### PAGE TEXT
§ §

Sweethome_Bama said:


> He is so fucking good at it and people don't even see it. Its so clear to see.
> I love it.


Look how much everyone here wants him to get knocked out? They'll tune into his next fight just to see him get knocked out. Ali did the same thing.


----------



## Mexi-Box (Jun 4, 2013)

Sweethome_Bama said:


> You'll be watching his next fight hoping he loses, just like the argies in the crowd booing.
> LOL


Only way is if he's on an undercard, for free. This was a boring as shit fight. Broner looked like shit against tiny Carlos Molina. I was actually expecting Broner to knock him out.


----------



## Sweethome_Bama (Jul 29, 2012)

People shitting so hard on Broner, he went 12 rounds with Maidana, he dominates MOlina, who buzzed Khan in their fight, he just can't win for losing. LOL.
Its awesome, the man just had his name flash the results of his fight on the bottom of the ESPN ticker.


----------



## SJS20 (Jun 8, 2012)

Sup guys,

REALLY looking forward to this next fight.


----------



## Windmiller (Jun 6, 2013)

Khan by KO


----------



## quincy k (Oct 4, 2013)

aliwasthegreatest said:


> Look how much everyone here wants him to get knocked out? They'll tune into his next fight just to see him get knocked out. Ali did the same thing.


please do not put ali in the same sentence as broner


----------



## manos de piedra (Mar 30, 2014)

Please god let that over-rated classless cunt get a fight with pacquiao.


----------



## godsavethequeen (Jun 12, 2013)

aliwasthegreatest said:


> Look how much everyone here wants him to get knocked out? They'll tune into his next fight just to see him get knocked out. Ali did the same thing.


Only reason I am watching is for the next 2 fights Broner proved one thing...he should play tennis against ladies


----------



## MAG1965 (Jun 4, 2013)

Collazo has a chance to upset Khan, just because Khan leaves himself open and never has a real gameplan.


----------



## Arran (Jun 21, 2012)

Sweethome_Bama said:


> People shitting so hard on Broner, he went 12 rounds with Maidana, he dominates MOlina, who buzzed Khan in their fight, he just can't win for losing. LOL.
> Its awesome, the man just had his name flash the results of his fight on the bottom of the ESPN ticker.


damnnnnn buzzing the chinniest man in boxing is a hell of an achievement...didnt see khan whooped by maidana though


----------



## TheBoxingfan101 (Sep 16, 2013)

hope this is a good fight,
been looking forward to this :bbb


----------



## aliwasthegreatest (Jul 29, 2012)

quincy k said:


> please do not put ali in the same sentence as broner


Oh please. It's a tactic. He's playing a character. Ali did the same thing. Also. Didn't put them in the same sentence so I think I'm safe from your distaste.


----------



## Reppin501 (May 16, 2013)

Broner is basically trolling people, that's his "game", still a damn good fighter either way. Not in Floyd's league but still a quality fighter who will be hell at 140.


----------



## Ivan Drago (Jun 3, 2013)

Broner needs to tour the circus act to get fights vs Pac, Garcia, Matthysse, Porter, Thurman, Provodnikov and anyone else who CAN get it.

§ §

[Records for locating displayed items]

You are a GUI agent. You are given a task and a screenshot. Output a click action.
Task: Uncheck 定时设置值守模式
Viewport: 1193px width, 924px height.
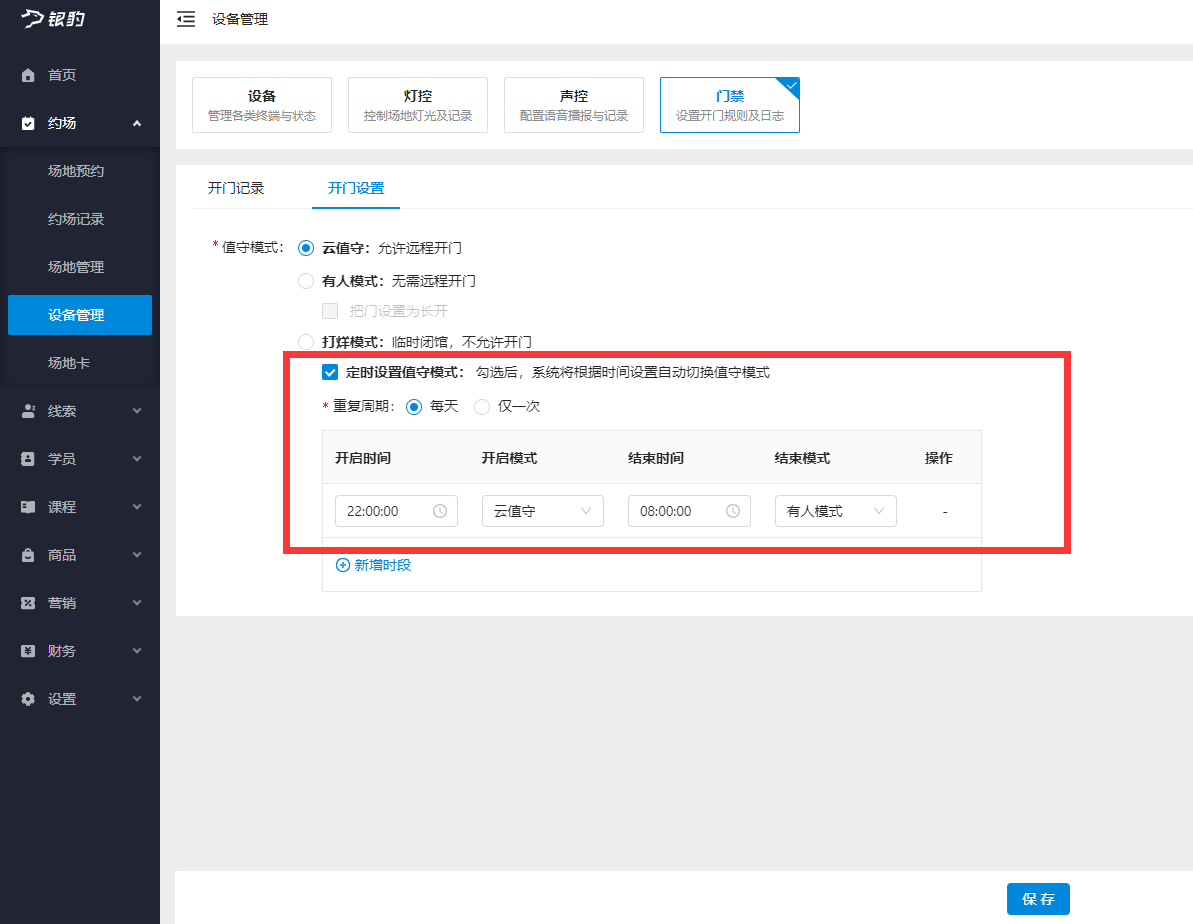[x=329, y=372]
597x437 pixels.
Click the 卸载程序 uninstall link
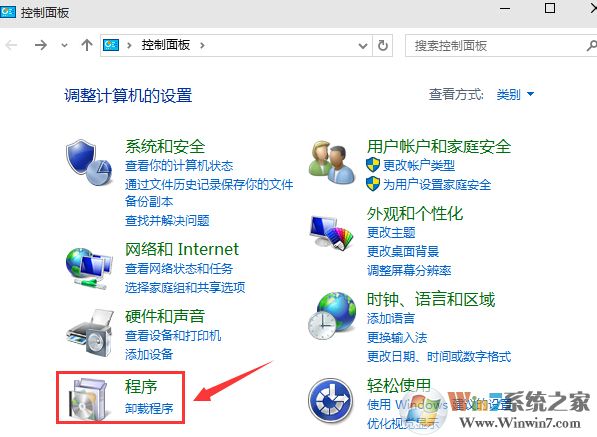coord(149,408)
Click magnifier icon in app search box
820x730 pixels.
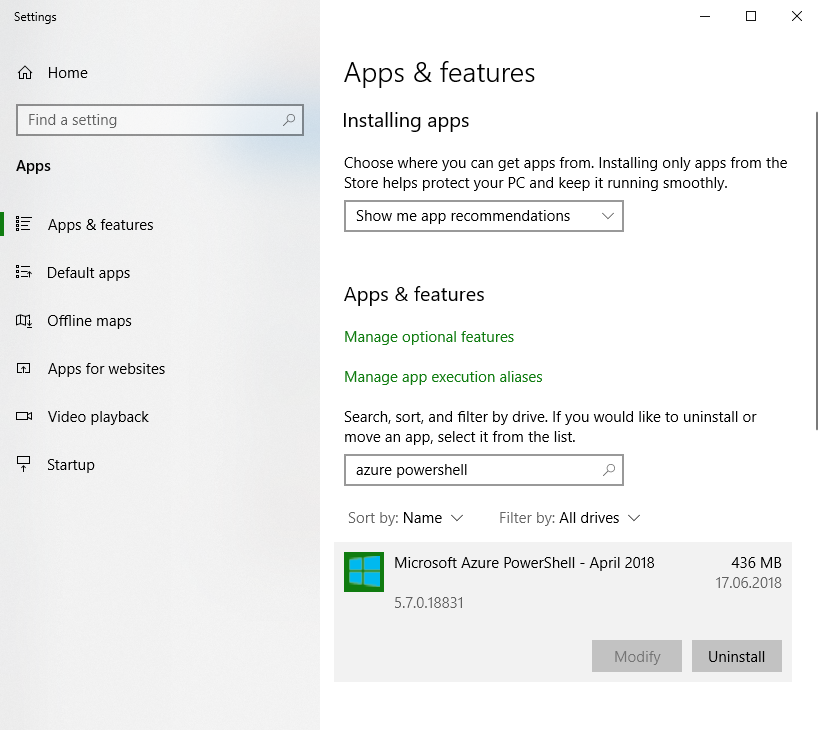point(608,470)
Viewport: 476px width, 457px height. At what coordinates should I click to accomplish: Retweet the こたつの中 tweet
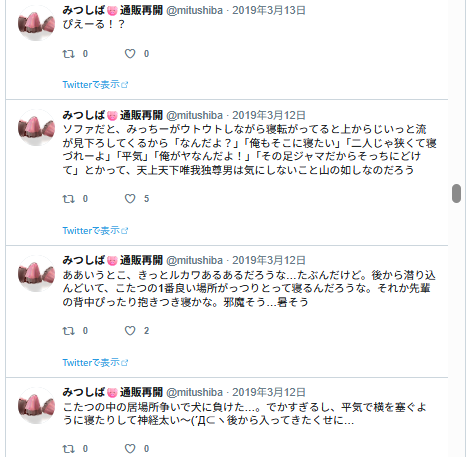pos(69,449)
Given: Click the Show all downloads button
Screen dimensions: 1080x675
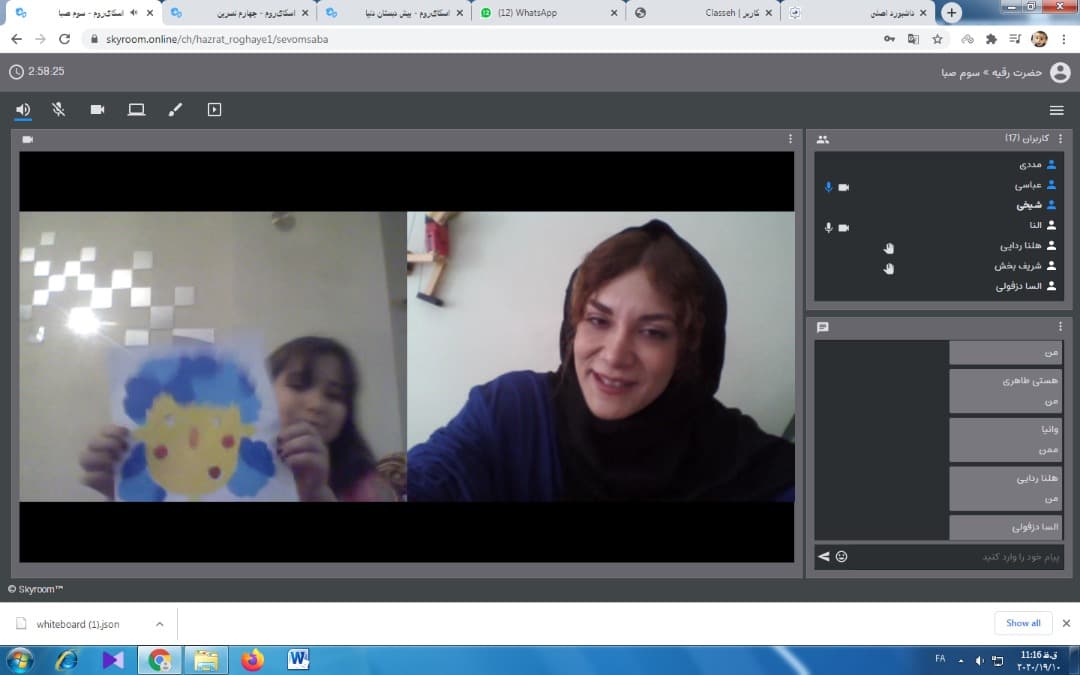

§ §

### REQUIREMENT 1
In the boxing forum thread, why does MAG1965 think Collazo has a chance to upset Khan? Answer in one to three sentences.
### REQUIREMENT 2
Convert the rows, starting at the line that contains "Given: Click the Show all downloads button" and ending at the last line of the rows, into a Markdown table with the columns n and Line. Skip blank lines and leave out the pictures.
The boxing forum thread and the rows are unrelated pieces of material.

### EXERCISE RESULT 1
MAG1965 thinks Collazo could upset Khan because Khan leaves himself open. MAG1965 also says Khan never has a real gameplan.

### EXERCISE RESULT 2
| n | Line |
|---|---|
| 1 | Given: Click the Show all downloads button |
| 2 | Screen dimensions: 1080x675 |